*What is needed*. There is one span to output from the data below: the lines starting at the line with "Click the Перевести" and ending at the line with "The height and width of the screenshot is (748, 1024).". Output it exactly, ends included, nothing more.

*Data shown*.
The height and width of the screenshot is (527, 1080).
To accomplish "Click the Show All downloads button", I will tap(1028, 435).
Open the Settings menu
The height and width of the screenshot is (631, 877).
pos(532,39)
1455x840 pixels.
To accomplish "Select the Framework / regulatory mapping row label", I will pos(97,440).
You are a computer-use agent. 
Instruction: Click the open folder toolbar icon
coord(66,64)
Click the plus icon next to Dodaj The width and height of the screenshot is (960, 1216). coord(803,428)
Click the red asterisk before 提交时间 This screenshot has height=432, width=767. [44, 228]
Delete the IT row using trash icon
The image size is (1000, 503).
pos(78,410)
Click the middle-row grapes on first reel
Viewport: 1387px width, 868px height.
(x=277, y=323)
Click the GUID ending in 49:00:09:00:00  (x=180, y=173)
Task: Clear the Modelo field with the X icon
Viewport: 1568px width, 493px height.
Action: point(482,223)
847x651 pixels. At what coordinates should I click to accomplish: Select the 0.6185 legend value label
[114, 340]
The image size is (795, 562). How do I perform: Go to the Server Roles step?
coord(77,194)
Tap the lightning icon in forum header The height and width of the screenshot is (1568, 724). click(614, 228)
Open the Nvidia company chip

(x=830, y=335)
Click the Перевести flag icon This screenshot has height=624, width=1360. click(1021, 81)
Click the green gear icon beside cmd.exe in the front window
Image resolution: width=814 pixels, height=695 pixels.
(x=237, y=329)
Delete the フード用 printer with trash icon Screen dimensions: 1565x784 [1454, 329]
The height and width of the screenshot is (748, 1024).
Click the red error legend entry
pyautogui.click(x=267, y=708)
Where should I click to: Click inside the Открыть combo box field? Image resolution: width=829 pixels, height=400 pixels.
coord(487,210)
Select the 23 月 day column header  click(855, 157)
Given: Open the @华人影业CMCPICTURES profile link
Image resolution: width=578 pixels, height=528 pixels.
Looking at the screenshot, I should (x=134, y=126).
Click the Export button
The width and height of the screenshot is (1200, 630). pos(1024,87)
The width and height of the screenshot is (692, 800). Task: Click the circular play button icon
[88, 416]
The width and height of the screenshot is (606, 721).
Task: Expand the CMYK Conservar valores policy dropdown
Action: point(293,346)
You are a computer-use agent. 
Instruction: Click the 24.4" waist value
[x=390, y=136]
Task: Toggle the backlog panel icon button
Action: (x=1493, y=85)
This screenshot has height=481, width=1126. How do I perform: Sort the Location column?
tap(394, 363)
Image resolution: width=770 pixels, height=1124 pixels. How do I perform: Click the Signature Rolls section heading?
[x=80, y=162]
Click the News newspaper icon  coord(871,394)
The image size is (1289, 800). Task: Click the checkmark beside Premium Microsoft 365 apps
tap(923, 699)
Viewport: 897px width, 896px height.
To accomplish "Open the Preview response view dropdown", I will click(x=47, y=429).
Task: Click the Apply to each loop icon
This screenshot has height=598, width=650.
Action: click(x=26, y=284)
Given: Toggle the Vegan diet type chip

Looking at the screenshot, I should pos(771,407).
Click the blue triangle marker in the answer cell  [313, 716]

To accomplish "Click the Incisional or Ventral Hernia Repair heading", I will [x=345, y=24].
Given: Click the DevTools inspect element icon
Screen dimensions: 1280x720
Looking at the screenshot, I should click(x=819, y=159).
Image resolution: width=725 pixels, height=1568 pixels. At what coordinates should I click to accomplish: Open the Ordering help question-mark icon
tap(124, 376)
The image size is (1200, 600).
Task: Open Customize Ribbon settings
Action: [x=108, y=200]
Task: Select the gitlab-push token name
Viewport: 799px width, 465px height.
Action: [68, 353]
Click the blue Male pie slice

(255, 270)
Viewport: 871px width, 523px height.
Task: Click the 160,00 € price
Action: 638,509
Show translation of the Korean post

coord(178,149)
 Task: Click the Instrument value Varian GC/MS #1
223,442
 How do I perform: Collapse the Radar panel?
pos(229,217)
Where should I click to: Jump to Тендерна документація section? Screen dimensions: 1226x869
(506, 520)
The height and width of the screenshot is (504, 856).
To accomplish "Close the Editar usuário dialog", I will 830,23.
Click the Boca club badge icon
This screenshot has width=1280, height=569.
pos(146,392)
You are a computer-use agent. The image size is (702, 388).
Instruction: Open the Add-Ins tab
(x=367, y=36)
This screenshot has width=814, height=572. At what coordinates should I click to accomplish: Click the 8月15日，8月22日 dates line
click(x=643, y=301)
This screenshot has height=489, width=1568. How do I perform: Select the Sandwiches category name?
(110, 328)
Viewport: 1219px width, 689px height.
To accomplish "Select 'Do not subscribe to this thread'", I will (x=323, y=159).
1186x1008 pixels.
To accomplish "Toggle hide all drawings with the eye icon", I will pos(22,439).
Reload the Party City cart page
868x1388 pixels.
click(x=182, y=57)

*Answer space*.
Click the Перевести flag icon This screenshot has height=624, width=1360. click(1021, 81)
Click the green gear icon beside cmd.exe in the front window
Image resolution: width=814 pixels, height=695 pixels.
(x=237, y=329)
Delete the フード用 printer with trash icon Screen dimensions: 1565x784 [1454, 329]
The height and width of the screenshot is (748, 1024).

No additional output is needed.